Exercise aim: Retype, word for word, every line from the one holding "is (1428, 595)." through the one holding "Open the Profile menu in CrystalDiskMark" in the entries below, both included, and only those lines.

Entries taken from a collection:
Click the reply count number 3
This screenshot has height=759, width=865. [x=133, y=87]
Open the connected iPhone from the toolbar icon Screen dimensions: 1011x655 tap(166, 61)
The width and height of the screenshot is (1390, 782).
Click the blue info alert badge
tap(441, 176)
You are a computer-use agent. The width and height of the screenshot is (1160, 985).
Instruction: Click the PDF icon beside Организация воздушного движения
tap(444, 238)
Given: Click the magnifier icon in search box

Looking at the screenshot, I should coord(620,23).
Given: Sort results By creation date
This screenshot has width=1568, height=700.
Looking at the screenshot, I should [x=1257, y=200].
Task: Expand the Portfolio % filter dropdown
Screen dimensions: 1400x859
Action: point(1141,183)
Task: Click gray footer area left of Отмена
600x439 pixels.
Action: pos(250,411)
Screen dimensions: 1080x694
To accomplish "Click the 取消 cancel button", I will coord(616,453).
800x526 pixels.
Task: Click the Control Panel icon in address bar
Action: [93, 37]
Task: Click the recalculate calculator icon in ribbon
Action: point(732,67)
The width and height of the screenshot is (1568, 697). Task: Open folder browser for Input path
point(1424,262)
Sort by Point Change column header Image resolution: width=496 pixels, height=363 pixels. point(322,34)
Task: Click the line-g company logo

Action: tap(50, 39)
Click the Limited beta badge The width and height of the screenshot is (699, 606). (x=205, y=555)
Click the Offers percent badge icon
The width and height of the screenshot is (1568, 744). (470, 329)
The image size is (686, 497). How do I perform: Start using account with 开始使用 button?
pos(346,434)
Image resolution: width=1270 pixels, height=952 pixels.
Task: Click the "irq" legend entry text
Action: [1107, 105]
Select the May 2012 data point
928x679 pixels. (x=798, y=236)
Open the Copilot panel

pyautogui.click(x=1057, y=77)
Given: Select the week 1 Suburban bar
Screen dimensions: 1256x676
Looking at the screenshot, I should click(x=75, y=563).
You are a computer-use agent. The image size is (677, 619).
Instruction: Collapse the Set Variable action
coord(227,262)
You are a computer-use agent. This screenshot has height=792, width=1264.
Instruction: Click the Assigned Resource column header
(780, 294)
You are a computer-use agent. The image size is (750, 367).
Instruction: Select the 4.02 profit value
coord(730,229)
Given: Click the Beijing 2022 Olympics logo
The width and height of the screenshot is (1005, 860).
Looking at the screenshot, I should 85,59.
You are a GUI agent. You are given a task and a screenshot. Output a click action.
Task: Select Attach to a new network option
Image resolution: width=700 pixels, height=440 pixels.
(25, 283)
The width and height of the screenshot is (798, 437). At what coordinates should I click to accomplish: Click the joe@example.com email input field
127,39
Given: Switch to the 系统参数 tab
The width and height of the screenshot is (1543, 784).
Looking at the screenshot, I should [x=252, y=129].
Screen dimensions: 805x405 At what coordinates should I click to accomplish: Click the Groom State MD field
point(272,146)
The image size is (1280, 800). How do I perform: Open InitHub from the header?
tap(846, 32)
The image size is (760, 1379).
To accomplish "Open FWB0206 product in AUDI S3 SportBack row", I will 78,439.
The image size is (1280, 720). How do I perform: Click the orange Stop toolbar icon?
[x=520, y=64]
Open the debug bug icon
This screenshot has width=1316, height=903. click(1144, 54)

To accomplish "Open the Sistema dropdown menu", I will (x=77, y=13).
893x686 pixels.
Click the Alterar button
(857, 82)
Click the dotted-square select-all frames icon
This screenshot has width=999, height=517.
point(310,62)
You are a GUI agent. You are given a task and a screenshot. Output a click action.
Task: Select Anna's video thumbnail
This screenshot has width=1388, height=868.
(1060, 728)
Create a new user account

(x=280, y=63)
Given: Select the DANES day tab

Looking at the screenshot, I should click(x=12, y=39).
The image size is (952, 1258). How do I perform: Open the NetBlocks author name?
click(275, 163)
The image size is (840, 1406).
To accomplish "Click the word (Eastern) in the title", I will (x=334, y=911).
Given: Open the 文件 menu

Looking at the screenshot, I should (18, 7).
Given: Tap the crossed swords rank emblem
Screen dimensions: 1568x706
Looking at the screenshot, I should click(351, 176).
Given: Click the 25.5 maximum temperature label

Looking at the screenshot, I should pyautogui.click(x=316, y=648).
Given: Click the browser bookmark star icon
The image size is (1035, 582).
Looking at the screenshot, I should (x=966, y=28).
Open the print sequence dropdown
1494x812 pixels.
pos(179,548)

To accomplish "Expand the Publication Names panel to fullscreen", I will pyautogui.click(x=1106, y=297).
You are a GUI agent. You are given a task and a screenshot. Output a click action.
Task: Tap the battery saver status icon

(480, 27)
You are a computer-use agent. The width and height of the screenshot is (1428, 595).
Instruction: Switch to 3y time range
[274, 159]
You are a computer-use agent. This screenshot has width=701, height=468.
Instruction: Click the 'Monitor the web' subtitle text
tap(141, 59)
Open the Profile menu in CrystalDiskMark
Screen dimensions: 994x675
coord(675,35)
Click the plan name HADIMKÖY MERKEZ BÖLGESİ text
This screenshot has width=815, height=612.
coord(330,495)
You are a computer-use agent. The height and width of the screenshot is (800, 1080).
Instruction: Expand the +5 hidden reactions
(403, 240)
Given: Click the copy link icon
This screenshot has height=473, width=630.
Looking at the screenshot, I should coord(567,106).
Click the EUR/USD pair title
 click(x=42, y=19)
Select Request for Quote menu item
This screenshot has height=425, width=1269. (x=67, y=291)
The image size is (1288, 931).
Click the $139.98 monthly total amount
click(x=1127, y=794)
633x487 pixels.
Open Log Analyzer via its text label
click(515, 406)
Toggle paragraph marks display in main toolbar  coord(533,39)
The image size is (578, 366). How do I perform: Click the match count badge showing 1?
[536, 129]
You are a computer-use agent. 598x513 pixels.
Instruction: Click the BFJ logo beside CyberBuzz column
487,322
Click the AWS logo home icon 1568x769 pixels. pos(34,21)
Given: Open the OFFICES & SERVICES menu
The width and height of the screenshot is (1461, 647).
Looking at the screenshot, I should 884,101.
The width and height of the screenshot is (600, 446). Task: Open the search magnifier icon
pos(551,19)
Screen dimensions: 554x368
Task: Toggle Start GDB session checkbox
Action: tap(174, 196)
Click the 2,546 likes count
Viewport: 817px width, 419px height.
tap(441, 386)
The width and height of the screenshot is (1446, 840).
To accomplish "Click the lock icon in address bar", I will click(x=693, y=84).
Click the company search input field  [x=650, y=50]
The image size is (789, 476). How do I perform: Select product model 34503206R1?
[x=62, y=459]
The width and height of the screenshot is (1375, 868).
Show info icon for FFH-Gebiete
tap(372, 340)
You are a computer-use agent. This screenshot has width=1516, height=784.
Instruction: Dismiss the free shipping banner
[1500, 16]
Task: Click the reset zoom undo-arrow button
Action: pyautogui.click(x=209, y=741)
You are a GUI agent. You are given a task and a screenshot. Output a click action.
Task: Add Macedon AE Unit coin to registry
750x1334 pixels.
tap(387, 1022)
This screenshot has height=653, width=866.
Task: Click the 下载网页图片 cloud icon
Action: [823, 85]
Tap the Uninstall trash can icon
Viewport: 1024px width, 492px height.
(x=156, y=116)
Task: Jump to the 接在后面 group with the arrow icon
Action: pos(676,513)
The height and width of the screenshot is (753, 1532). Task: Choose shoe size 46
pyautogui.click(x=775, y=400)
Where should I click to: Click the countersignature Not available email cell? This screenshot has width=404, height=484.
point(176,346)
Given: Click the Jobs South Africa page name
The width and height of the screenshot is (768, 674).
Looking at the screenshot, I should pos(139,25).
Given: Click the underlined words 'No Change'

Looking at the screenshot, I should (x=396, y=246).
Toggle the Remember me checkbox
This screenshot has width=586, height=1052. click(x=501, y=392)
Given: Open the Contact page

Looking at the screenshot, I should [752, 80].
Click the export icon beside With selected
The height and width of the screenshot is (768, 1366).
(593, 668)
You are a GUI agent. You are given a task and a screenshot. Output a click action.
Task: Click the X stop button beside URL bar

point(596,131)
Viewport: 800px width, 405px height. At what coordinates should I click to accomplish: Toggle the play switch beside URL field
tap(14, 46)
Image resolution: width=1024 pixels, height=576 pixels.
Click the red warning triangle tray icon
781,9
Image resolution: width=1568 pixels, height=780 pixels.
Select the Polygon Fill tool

Result of the exercise:
You are a computer-use agent. The width and height of the screenshot is (1428, 595).
Instruction: Switch to 3y time range
[274, 159]
You are a computer-use agent. This screenshot has width=701, height=468.
Instruction: Click the 'Monitor the web' subtitle text
tap(141, 59)
Open the Profile menu in CrystalDiskMark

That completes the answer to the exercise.